GIVEN TEXT START

The Need for Improved Medical Management of Patients With Concomitant Hypertension and Type 2 Diabetes Mellitus

Published Online: April 01, 2005
Paul J. Godley, PharmD; Susan K. Maue, PhD; Eileen W. Farrelly, MPH; and Feride Frech, MPH, RPh

Objectives: To determine level of blood pressure (BP) control and to evaluate hypertension management strategies in patients with hypertension and type 2 diabetes mellitus.

Study Design: Retrospective review of 2 consecutive years of pharmacy and medical insurance claims data and medical charts from patients participating in 10 health plans in 9 states.

Patients and Methods: Patients 18 years and older with a medical or pharmacy claim related to hypertension were identified and assessed for inclusion in the database. A random sample of medical charts was reviewed to confirm the diagnoses of hypertension and diabetes mellitus and degree of BP control and to assess the prevalence of other cardiovascular disease risk factors and current antihypertensive treatment.

Results: Type 2 diabetes mellitus was documented in 977 patients. The mean age was 64.3 years, and 55.1% were women. A BP goal of less than 130/85 mm Hg was achieved in 192 patients (19.7%), and a BP goal of less than 130/80 mm Hg was achieved in 135 patients (13.8%). Fifty-two percent of patients had dyslipidemia, and 87.6% were overweight, obese, or morbidly obese; tobacco use was documented in 19.5%.

GIVEN TEXT END

TASK LIST:
1. Write out the part of the abstract above from "Study Design: Retrospective" to "current antihypertensive treatment.".
2. Summarize the abstract above in two sentences.
3. According to the abstract above, what percentage of patients were overweight, obese, or morbidly obese?

STORED DATA START

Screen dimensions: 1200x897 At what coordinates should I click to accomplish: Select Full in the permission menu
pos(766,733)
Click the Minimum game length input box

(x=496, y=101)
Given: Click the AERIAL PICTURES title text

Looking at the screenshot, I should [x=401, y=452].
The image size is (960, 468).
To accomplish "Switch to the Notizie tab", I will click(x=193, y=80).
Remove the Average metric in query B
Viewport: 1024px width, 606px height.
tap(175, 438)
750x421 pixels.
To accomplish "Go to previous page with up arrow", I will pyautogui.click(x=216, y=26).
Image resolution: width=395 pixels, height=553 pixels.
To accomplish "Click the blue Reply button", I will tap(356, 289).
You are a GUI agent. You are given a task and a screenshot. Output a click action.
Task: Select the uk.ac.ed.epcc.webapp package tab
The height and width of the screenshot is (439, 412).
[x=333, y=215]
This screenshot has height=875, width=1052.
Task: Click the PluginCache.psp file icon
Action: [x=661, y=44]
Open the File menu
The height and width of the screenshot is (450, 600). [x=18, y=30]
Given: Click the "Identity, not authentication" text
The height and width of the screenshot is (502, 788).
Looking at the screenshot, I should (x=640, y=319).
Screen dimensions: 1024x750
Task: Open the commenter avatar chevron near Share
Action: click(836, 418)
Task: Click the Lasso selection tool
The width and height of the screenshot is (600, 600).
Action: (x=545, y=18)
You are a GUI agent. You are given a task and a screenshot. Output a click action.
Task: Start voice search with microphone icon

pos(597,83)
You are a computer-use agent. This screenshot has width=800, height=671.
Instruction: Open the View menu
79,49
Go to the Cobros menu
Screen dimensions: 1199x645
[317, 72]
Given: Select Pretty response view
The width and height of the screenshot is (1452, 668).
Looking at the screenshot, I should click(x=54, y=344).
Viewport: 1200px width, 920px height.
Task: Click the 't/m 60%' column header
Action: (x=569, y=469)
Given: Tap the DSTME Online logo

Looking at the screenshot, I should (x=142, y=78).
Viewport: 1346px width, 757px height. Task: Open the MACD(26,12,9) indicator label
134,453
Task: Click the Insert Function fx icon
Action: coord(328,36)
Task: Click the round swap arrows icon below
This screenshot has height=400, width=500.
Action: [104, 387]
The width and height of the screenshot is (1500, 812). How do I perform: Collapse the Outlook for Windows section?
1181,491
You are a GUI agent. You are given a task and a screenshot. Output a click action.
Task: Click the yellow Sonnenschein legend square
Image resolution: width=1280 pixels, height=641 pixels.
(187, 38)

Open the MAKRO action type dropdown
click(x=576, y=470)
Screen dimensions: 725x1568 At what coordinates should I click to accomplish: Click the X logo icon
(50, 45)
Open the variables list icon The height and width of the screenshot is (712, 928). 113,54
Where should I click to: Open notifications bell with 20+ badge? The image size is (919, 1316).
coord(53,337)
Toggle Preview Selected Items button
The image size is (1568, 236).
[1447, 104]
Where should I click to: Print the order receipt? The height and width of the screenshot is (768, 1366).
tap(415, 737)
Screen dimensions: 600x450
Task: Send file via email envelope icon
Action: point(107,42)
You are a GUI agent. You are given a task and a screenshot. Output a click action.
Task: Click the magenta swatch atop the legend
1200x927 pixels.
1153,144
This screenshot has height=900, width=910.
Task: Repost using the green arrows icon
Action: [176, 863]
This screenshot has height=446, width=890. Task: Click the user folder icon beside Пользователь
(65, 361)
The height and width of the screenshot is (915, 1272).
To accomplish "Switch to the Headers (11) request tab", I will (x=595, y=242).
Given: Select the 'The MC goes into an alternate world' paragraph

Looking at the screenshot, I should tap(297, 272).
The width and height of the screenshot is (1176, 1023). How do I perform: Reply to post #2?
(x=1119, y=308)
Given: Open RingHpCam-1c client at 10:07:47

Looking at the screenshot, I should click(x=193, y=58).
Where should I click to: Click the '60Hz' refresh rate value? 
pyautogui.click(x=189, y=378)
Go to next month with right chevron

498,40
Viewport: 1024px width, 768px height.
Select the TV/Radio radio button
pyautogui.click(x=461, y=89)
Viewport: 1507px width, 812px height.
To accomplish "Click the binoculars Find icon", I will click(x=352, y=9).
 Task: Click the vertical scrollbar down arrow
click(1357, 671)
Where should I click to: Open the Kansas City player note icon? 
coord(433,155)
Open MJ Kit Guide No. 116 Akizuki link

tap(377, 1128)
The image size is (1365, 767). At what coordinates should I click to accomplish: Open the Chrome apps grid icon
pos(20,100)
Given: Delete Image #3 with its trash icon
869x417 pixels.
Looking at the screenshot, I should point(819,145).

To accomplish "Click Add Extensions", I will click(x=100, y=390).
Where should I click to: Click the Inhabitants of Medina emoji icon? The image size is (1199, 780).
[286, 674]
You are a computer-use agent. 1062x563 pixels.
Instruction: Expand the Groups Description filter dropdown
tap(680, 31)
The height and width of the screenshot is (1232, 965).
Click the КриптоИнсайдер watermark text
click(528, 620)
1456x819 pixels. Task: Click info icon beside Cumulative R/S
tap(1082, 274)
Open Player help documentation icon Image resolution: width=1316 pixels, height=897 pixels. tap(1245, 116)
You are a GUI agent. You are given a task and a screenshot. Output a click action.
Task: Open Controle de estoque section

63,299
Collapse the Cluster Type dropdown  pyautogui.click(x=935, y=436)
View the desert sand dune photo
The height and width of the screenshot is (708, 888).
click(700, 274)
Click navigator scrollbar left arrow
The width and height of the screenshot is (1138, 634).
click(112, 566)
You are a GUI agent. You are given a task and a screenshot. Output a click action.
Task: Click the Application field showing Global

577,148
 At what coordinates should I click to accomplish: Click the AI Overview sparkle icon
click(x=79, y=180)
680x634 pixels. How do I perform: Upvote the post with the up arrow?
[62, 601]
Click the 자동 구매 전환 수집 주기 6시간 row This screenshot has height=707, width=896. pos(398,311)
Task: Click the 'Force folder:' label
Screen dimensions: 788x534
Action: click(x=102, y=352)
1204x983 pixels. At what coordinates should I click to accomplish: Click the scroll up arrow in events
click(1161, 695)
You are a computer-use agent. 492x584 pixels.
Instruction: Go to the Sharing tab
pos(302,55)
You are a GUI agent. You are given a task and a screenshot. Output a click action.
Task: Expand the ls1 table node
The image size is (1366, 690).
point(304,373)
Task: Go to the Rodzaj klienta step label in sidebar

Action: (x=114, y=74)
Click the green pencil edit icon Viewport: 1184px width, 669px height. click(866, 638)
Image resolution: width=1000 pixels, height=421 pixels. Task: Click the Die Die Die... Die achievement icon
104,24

STORED DATA END

ANSWERS FOR THIS EXERCISE:
1.
Study Design: Retrospective review of 2 consecutive years of pharmacy and medical insurance claims data and medical charts from patients participating in 10 health plans in 9 states.

Patients and Methods: Patients 18 years and older with a medical or pharmacy claim related to hypertension were identified and assessed for inclusion in the database. A random sample of medical charts was reviewed to confirm the diagnoses of hypertension and diabetes mellitus and degree of BP control and to assess the prevalence of other cardiovascular disease risk factors and current antihypertensive treatment.

2. The study reviewed two consecutive years of pharmacy and medical insurance claims data and medical charts from 10 health plans in 9 states to determine blood pressure control and evaluate hypertension management in patients with hypertension and type 2 diabetes mellitus. Of the 977 patients with documented type 2 diabetes mellitus, 19.7% achieved a blood pressure goal of less than 130/85 mm Hg and 13.8% achieved a goal of less than 130/80 mm Hg.

3. 87.6%